Scientists from the Salk Institute published a study in Nature communications recently that focused on enhancing muscle regeneration in mice using various molecular compounds.
Loss of muscle mass occurs with age that can cause significant disability for older people. With age, there is loss of muscle progenitor cells that results in muscle degeneration.
In this study, scientists from Salk Institute, the Catholic University of Murcia in Spain, and CEMTRO clinic in Spain used specific molecular compounds called Yamanaka factors to study their impact on muscle regeneration.
Yamanaka factors are transcription factors that affect the translation of DNA into proteins. In this study, scientists used two mouse models to study the muscle stem cell-specific or niche-specific changes after the addition of Yamanaka factors. The study was performed on younger mice to study the effects after the addition of mentioned factors.
In the myofiber model, Yamanaka factors enhanced regeneration of muscle in mice by reducing levels of Wnt4 that resulted in activation of satellite cells. In the satellite cell model, the activation of muscle regeneration did not occur.

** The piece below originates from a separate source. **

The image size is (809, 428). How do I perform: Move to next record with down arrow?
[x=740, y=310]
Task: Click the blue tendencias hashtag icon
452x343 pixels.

The study suggested that Wnt4 plays an important role in muscle regeneration. According to researchers, these observations can lead to new treatment for muscle loss and can provide a solution for older people and athletes. This study presents results from an experiment done on mice and there is still a long way to go towards using these technologies to treat muscle loss in humans.
Researchers mentioned that their lab developed a gene-editing tool recently. This gene-editing tool can be used to reduce the levels of Wnt4 in skeletal muscle and hence impair the communication between Wnt4 and muscle stem cells. Furthermore, scientists are also working on other techniques using mRNA and genetic engineering and they believe that these methods can provide us with different approaches to enhance muscle and organ regeneration.